Se qualcuno avesse proposto al Pescara un punto allo Stadio Benito Stirpe prima del fischio d’inizio, probabilmente la risposta sarebbe stata positiva. Affrontare la terza forza del campionato sul proprio campo rappresentava infatti una delle sfide più difficili del calendario biancazzurro.

Eppure il calcio è fatto di sensazioni, e spesso ciò che sulla carta appare prezioso può trasformarsi in un risultato amaro quando la partita racconta una storia diversa. Al termine dei novanta minuti, il pareggio ottenuto dal Pescara ha lasciato più rimpianti che soddisfazioni. Non tanto per il valore dell’avversario, quanto per la consapevolezza di aver avuto tra le mani la possibilità concreta di portare a casa l’intera posta in palio.

Il trittico terribile affrontato dal Pescara

La gara di Frosinone rappresentava l’ultimo capitolo di un ciclo di partite estremamente impegnativo per la squadra di Giorgio Gorgone. Un vero e proprio tour de force iniziato con la difficile trasferta di Venezia, proseguito con il confronto interno contro il Palermo e concluso con l’infrasettimanale in Ciociaria.

Tre partite contro avversari di alto livello, affrontate in pochi giorni e con un dispendio notevole sia dal punto di vista fisico che mentale. In questo contesto, riuscire a raccogliere punti non era affatto scontato.

Il Pescara, invece, ha dimostrato di poter restare competitivo anche contro squadre più attrezzate, confermando una crescita che negli ultimi tempi ha restituito fiducia all’ambiente.

La partita dello Stirpe e le occasioni mancate

Proprio per questo motivo il pareggio lascia una sensazione di incompiuto. In campo, infatti, i biancazzurri non si sono limitati a difendersi o a contenere l’avversario. Al contrario, hanno giocato con coraggio e organizzazione, riuscendo in diversi momenti a mettere in difficoltà il Frosinone.

La squadra ha dimostrato personalità, qualità nella gestione del possesso e capacità di creare situazioni pericolose. Tutti elementi che hanno alimentato la convinzione che il colpaccio potesse essere davvero alla portata.

Quando l’arbitro ha decretato la fine dell’incontro, però, il risultato finale ha lasciato spazio ai rimpianti: quei due punti sfuggiti nel finale pesano inevitabilmente sulla percezione della partita.

Due punti persi che pesano sulla classifica

In una lotta salvezza serrata come quella di questa stagione, ogni dettaglio può fare la differenza. Per questo motivo il pareggio di Frosinone assume un valore particolare.

Il punto conquistato è certamente utile, soprattutto considerando la difficoltà dell’avversario e del calendario recente. Tuttavia, per come si era sviluppata la partita, la sensazione è che il Pescara abbia lasciato per strada due punti potenzialmente decisivi.

La classifica resta corta e ogni occasione mancata diventa più pesante con il passare delle giornate.

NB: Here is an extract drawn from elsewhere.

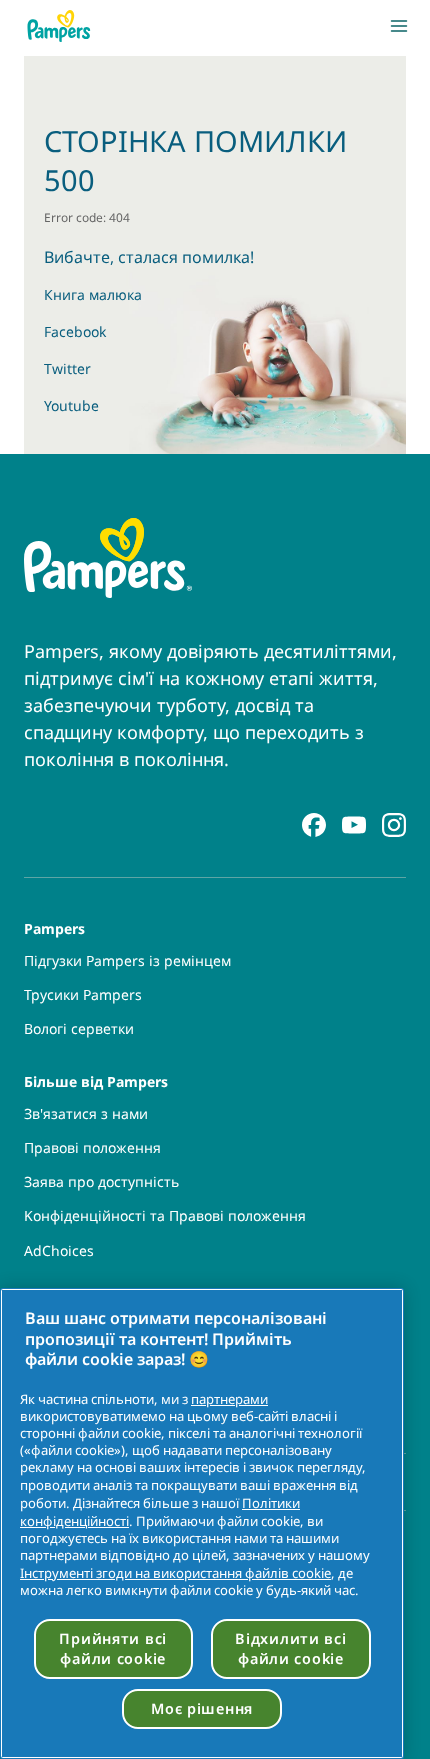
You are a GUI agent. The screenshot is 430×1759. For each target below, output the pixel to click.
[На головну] (59, 26)
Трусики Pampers (83, 995)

Ripartire subito: ora c’è la sfida decisiva con il Bari

Il calcio, però, non concede troppo tempo per rimuginare sui rimpianti. Il Pescara deve voltare pagina rapidamente perché all’orizzonte c’è una partita che può cambiare il destino della stagione.

La sfida contro il Bari rappresenta uno snodo fondamentale nella corsa alla salvezza. Una gara da affrontare con lo stesso spirito mostrato a Frosinone, ma con l’obiettivo di trasformare le buone prestazioni in un risultato pieno.

Se il Pescara riuscirà a portare in campo la stessa intensità e determinazione viste nello Stirpe, allora quei rimpianti potrebbero trasformarsi nella scintilla per una nuova ripartenza. Perché, a questo punto del campionato, ogni partita può diventare decisiva.